Lurker here.....so Cypress, Spring and Kingwood are not going to get the heavy rains over the next couple of days? Just enough to make the yards happy?!?!?!?!?! Thanks for your fastidiousness to the weather!!!!!!!!!!!!!!!!!!
The reason I asked is because we close on our first home Thursday.....Moving from Cypress/Tomball line to Kingwood.
Any info would be great! Thanks so much.
Last edited by jabcwb2 on Tue Sep 17, 2019 12:52 pm, edited 1 time in total.
tireman4 wrote: ↑Tue Sep 17, 2019 12:28 pm
5000 Cape To The East of TD 11
What does that mean?
Well, I am just a historian and librarian ( I will let the pros handle this) but that is a rich environment for rapid intensification..especially out in the Gulf...
CAPE is a term you’ll hear a lot especially in severe weather season. CAPE stands for Convective Available Potential Energy and is a way of quantifying how much energy there is available in the atmosphere for thunderstorms to develop and strengthen.

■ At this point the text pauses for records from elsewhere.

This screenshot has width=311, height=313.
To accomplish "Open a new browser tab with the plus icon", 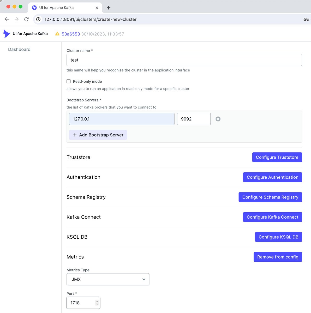I will tap(108, 7).
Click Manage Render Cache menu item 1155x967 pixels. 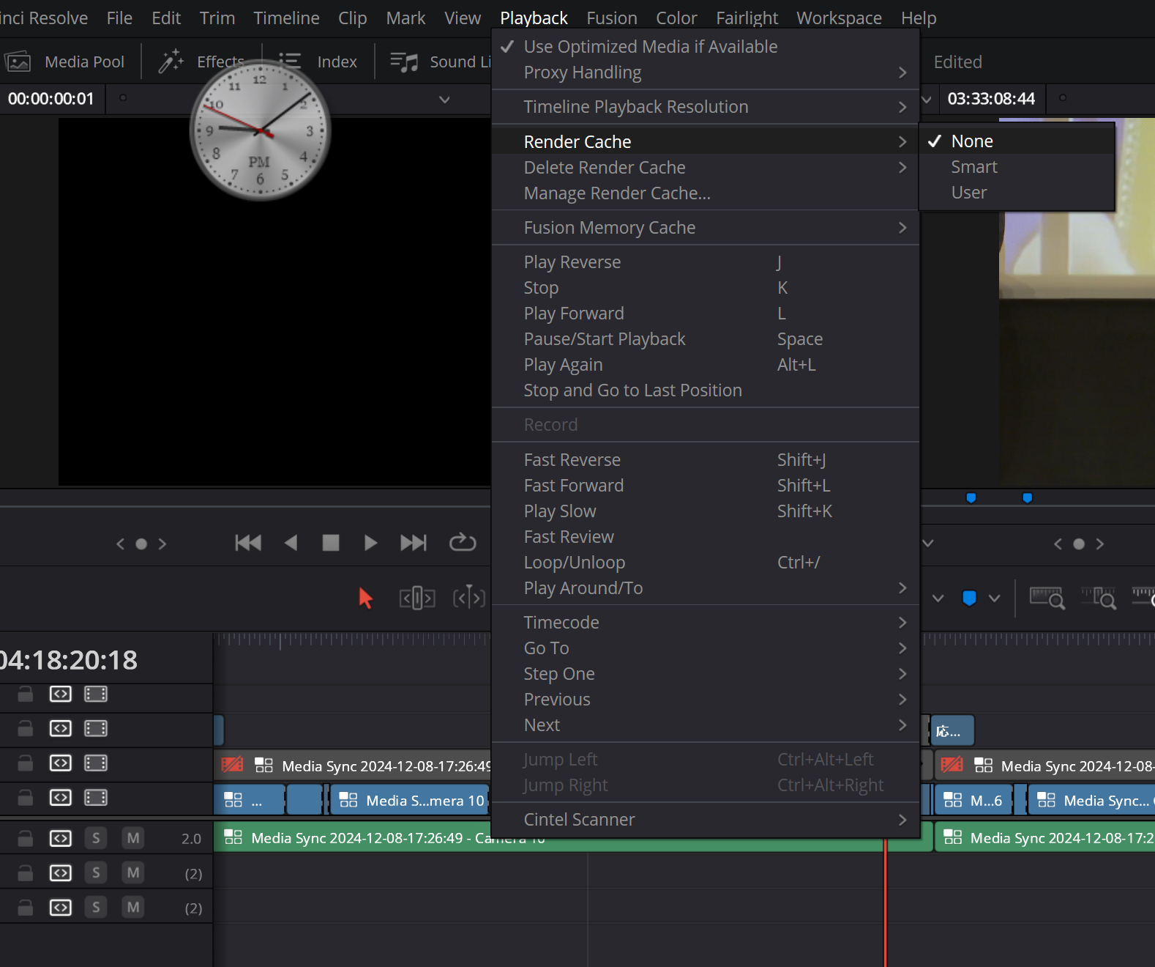[616, 193]
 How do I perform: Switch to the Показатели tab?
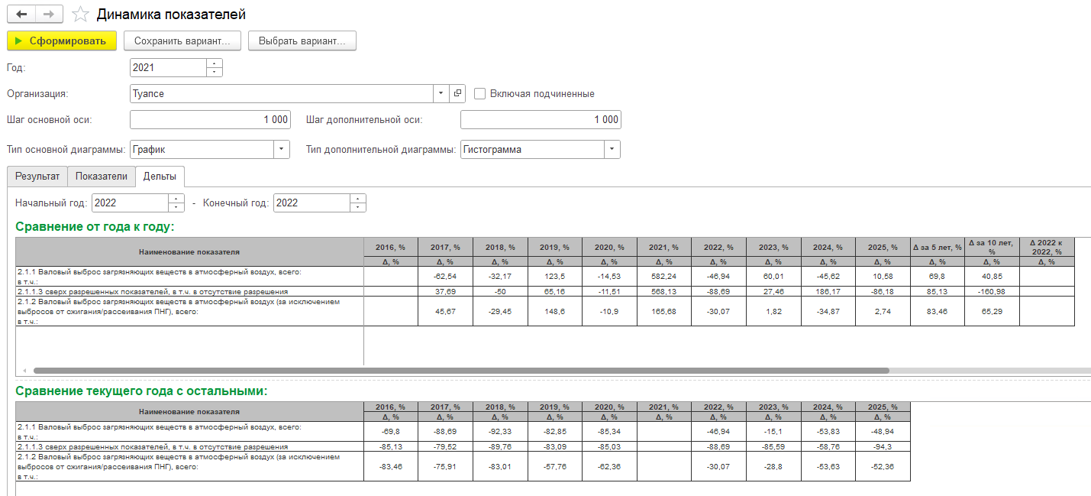tap(102, 177)
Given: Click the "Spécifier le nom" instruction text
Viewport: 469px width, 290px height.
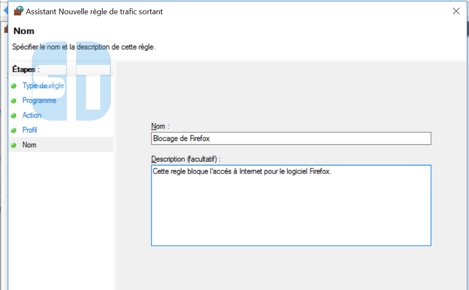Looking at the screenshot, I should pyautogui.click(x=84, y=47).
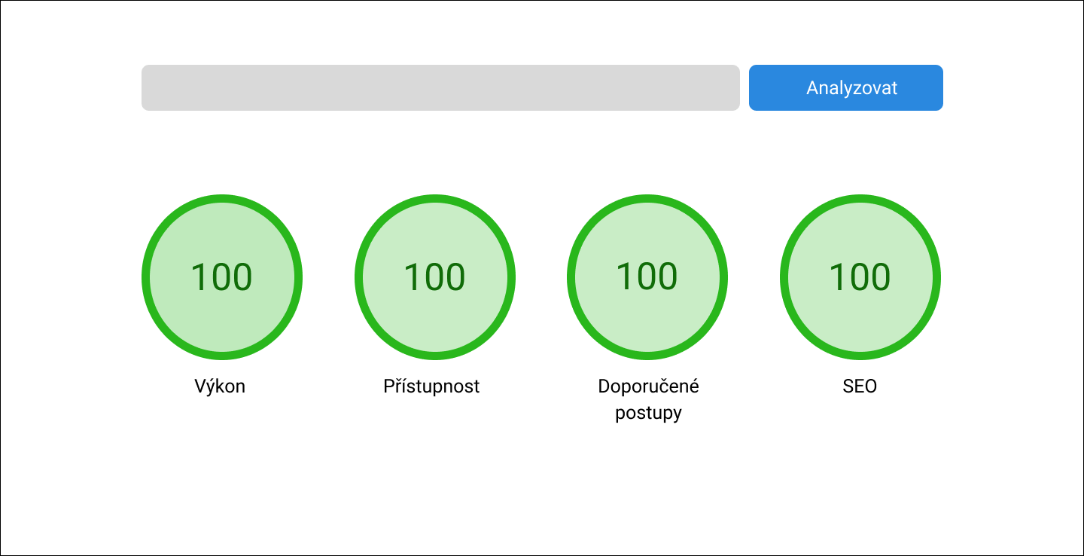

Thunderstorms are fueled by the buoyancy of air parcels in the atmosphere. An air parcel is a basketball sized parcel of air whose properties can be analyzed and tracked. Air parcels can have properties that can be either similar or different than their environment (the rest of the atmosphere at a given location) depending on the situation. The properties we care about most when trying to determine CAPE are temperature and dew point. Be sure to see my article explaining the dew point if you’re unfamiliar with that concept.
Lurker here.....so Cypress, Spring and Kingwood are not going to get the heavy rains over the next couple of days? Just enough to make the yards happy?!?!?!?!?! Thanks for your fastidiousness to the weather!!!!!!!!!!!!!!!!!!
The reason I asked is because we close on our first home Thursday.....Moving from Cypress/Tomball line to Kingwood.
If the NHC track verifies (and I would bet on them) then the Houston area will indeed be at risk for a core event, similar to what yesterday’s models were showing after all....and I will retract my comments from this morning.
All of Harris County is still under the threat of heavy rains and flooding. It looks to track right over the county and doing so at night and early morning is concerning...
Also don't forget about feeder banding setting up during daytime heating if it continues north then takes a more north westerly jog as NHC indicates.
srainhoutx wrote: ↑Tue Sep 17, 2019 10:51 am
If you are looking at the various 12Z Mesoscale models, an eyebrow is raised with the very slow meandering surface low pressure that just seems to want to creep ever so slowly inland. There remains a lot of uncertainty regarding where (which locations/neighborhoods), how much rain will fall and just how long this will continue over the next 60 hours or so.
The big question is where does it come-in and then drift? Center seems to be east of all the models. That could make a HUGE difference, especially for folks like Cpv17 and Dr. Mu...
The storm has an elongated center. If I had to pick a very center, below Bay City now.
Still, we may get very little up here while the NE quadrant from Houston to Beaumont could be dealing with a foot+ of precip.